Personal information
- Born: 22 November 1990 (age 35)

Sport
- Country: Australia
- Sport: Rowing
- Club: Melbourne Uni Boat Club

Medal record
Men's rowing
Representing Australia
World Rowing Championships
| Silver medal – second place | 2013 Chungju | LM8+ |
World Rowing U23 Championships
| Bronze medal – third place | 2012 Trakai | BM8+ |

= Timothy Webster (rowing) =

Australian rowing cox

Timothy Webster (born 22 November 1990 in East Melbourne) is an Australian former rowing coxswain. He was a national champion and won a silver medal at the 2013 World Rowing Championships.

==Club and state rowing==
Webster's senior club rowing was from the Melbourne University Boat Club.

Unusually for an Australian representative coxswain he made no state representative appearances at the annual Interstate Regattas in either youth or senior men's eights. In his prime representative years of 2013 and 2014 he was kept out of Victorian King's Cup crews by his older brother David Webster.

==International representative rowing==
Webster made his Australian representative debut at the 2011 World Rowing U23 Championships in Amsterdam. He coxed the Australian men's U23 eight to an overall seventh-place finish. In 2012 he was again in the stern of the Australian men's U23 eight when they rowed to a bronze medal at the World Rowing U23 Championships in Trakai.

In 2013 Webster was elevated to the Australian senior squad when he coxed the men's lightweight eight to a silver medal at the 2013 World Rowing Championships in Chungju, Korea.

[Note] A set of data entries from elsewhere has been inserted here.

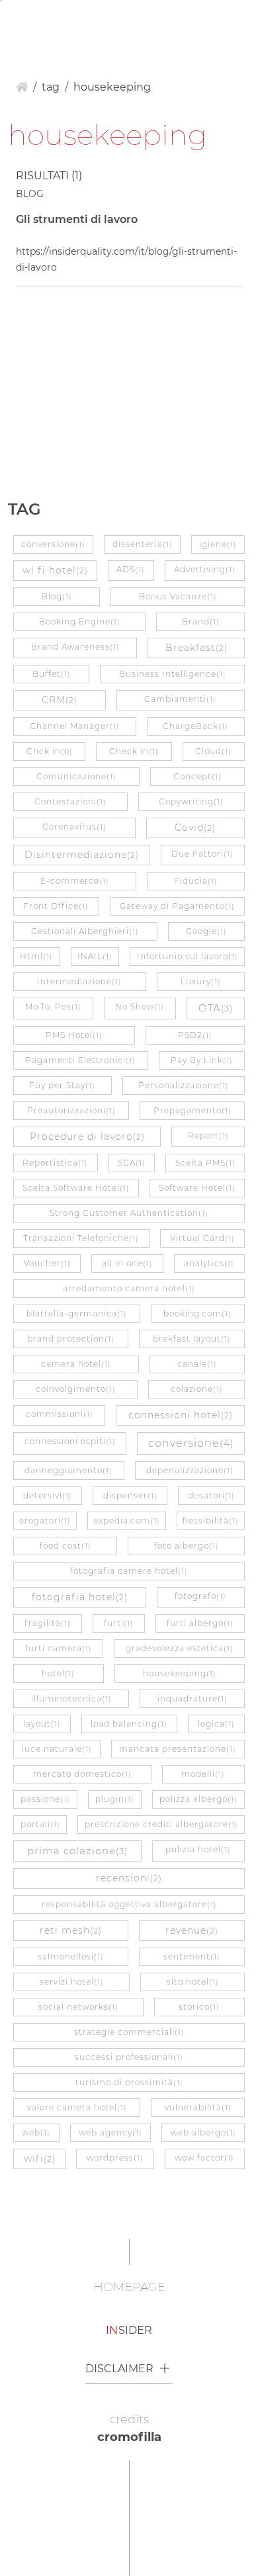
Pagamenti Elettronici (80, 1060)
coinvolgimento (76, 1389)
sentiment (191, 1956)
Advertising (205, 569)
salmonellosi (71, 1956)
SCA (132, 1163)
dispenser (130, 1495)
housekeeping (179, 1673)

The 2014 World Rowing Cup I was in Sydney early in 2014. The final featured the Australian senior eight with a number of experienced Australian rowers and coxed by Timothy's older brother David, along with a second developmental eight coxed by Tim Webster. David also coxed at Melbourne Uni Boat Club, had earned a scholarship like Tim to the Victorian Institute of Sport, and was in the Australian senior squad from 2010 to 2015. The Australian senior eight won at that WRC I in 2014 and the crew steered by Tim Webster placed fourth.

At the 2014 World Rowing Championships in Amsterdam, Webster was up front in an Australian coxed pair which placed third in the B Final for an overall ninth-place finish. It was his last Australian representative appearance.